Los ciclones tropicales son una de las manifestaciones más claras de las fuerzas desatadas de la Naturaleza. Aunque nos referimos a ellos, en general, como huracanes, ese nombre sólo deberíamos usarlo para identificar a aquellos que se forman en la zona tropical del Atlántico Norte, el Caribe, el Golfo de México y en la parte oriental del Pacífico Norte.
Para el resto de zonas, los nombres empleados son tifón (oeste del Pacífico) y ciclón a secas (Índico), amén de otros nombres más exóticos de carácter local, como baguío, willy-willy, etc.
Tampoco es raro que se establezcan analogías entre un huracán y un tornado, dado el carácter rotario que muestran ambas estructuras. Sin embargo, se trata de fenómenos de naturaleza y escalas muy diferentes. Un huracán es una gigantesca máquina térmica que despliega toda su furia gracias al aporte constante de energía calorífica, que le suministra el aire húmedo que descansa sobre las cálidas aguas de los mares tropicales. El diámetro de un huracán típico suele oscilar entre los 300 y los
1.000 kilómetros, si bien la zona de vientos huracanados (superiores como mínimo a los
119 km/h, en el caso de un huracán de categoría 1) se restringe a la zona de fuertes tormentas que rodea el característico ojo del huracán.
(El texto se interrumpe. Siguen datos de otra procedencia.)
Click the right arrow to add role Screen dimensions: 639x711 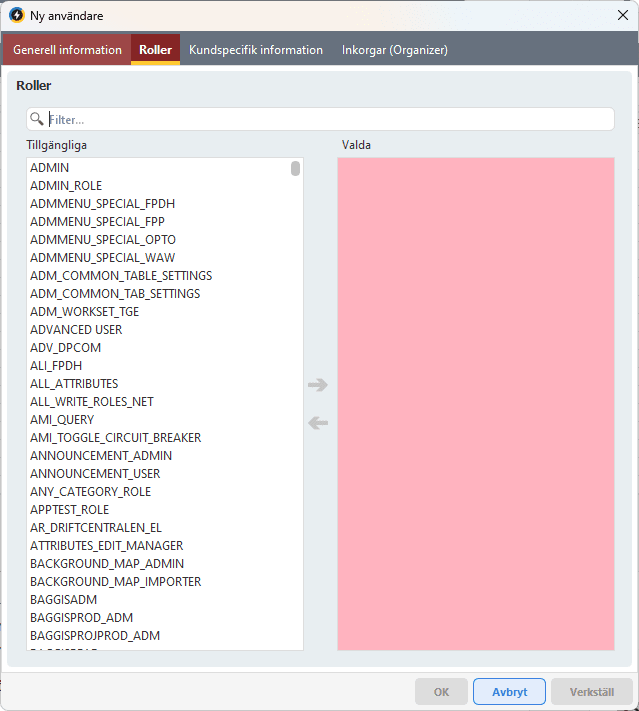tap(318, 385)
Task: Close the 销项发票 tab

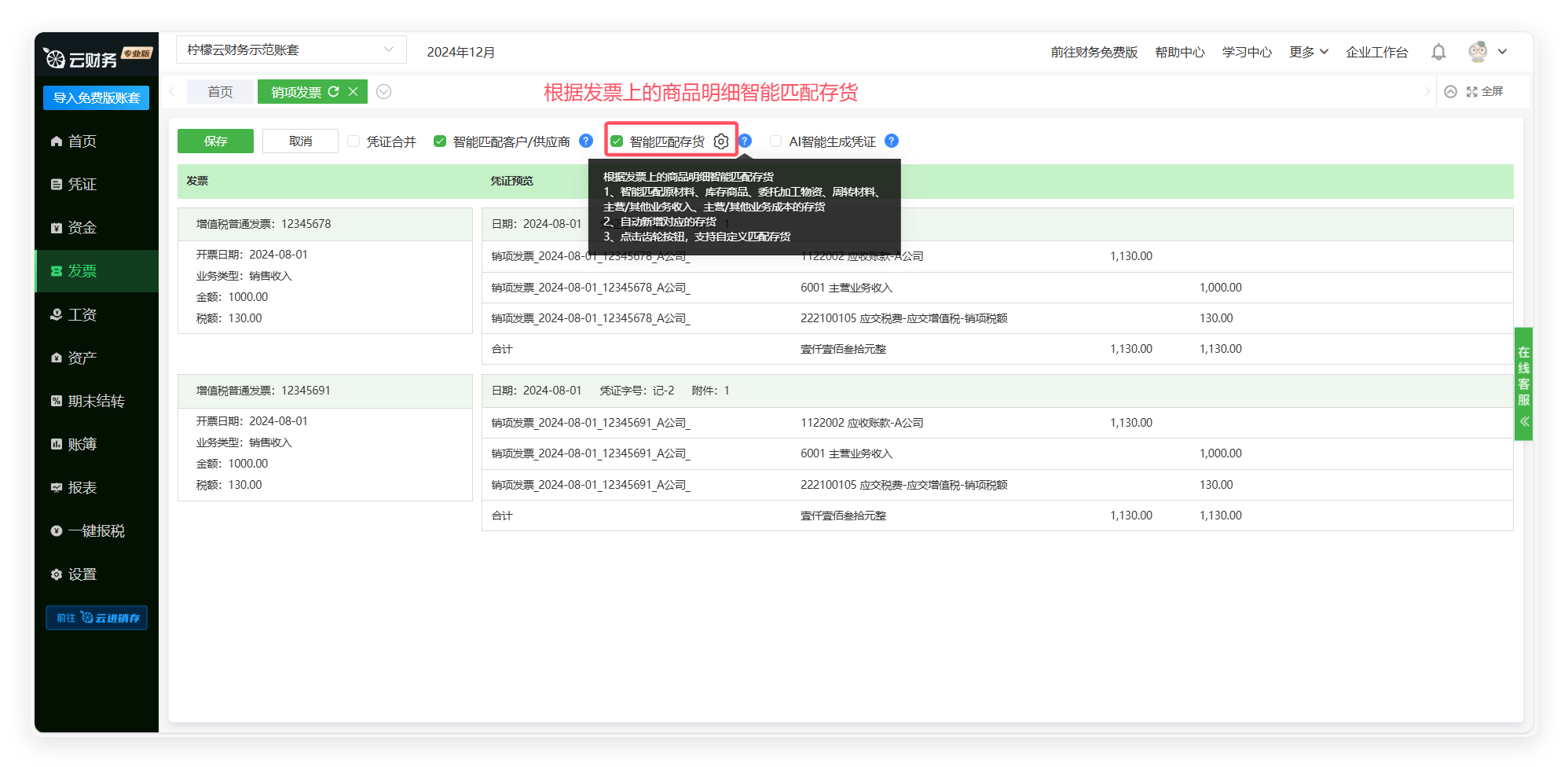Action: (x=354, y=92)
Esa curiosa estructura es una consecuencia directa de los descensos de aire que se producen justo en la parte central del huracán, lo que despeja los cielos en un pequeño círculo de entre 30 y 65 kilómetros de diámetro. En esa zona el tiempo es de relativa calma, con vientos bastante flojos y apertura de claros en el cielo. El ojo está rodeado de altísimas paredes de cumulonimbos (nubes de tormenta) que forman a su alrededor la espiral nubosa que vemos en las imágenes de satélite, entre cuyas calles se generan los fuertes vientos huracanados. No es raro que esas poderosas tormentas generen tornados a su paso.
La historia que dio origen al nombre de los ciclones tropicales es bastante curiosa. Al principio se les ponía el nombre del santo del día en el que desataban su ira. Esto fue así hasta que a finales del siglo XIX un meteorólogo australiano (un tal Clement Wragge) empezó a usar los nombres de los políticos que no eran santo de su devoción para nombrar a los ciclones tropicales. La idea no cayó bien entre la clase política australiana, y el meteorólogo empezó a ponerles nombres de mujer, seguramente a causa de su misoginia. El caso es que esta costumbre se extendió entre los científicos, adoptando más tarde, tras la Segunda Guerra Mundial, el orden alfabético para ir nombrando los sucesivos huracanes que iban apareciendo cada temporada.
Las presiones del movimiento feminista en los EEUU consiguieron que en 1979 la Organización Meteorológica Mundial decidiera implantar el uso de nombres alternos de hombre y de mujer, manteniendo el orden alfabético, y ese es el criterio que se usa desde entonces para nombrar los huracanes, ciclones y tifones en las cuencas del Atlántico, Índico y Pacífico respectivamente.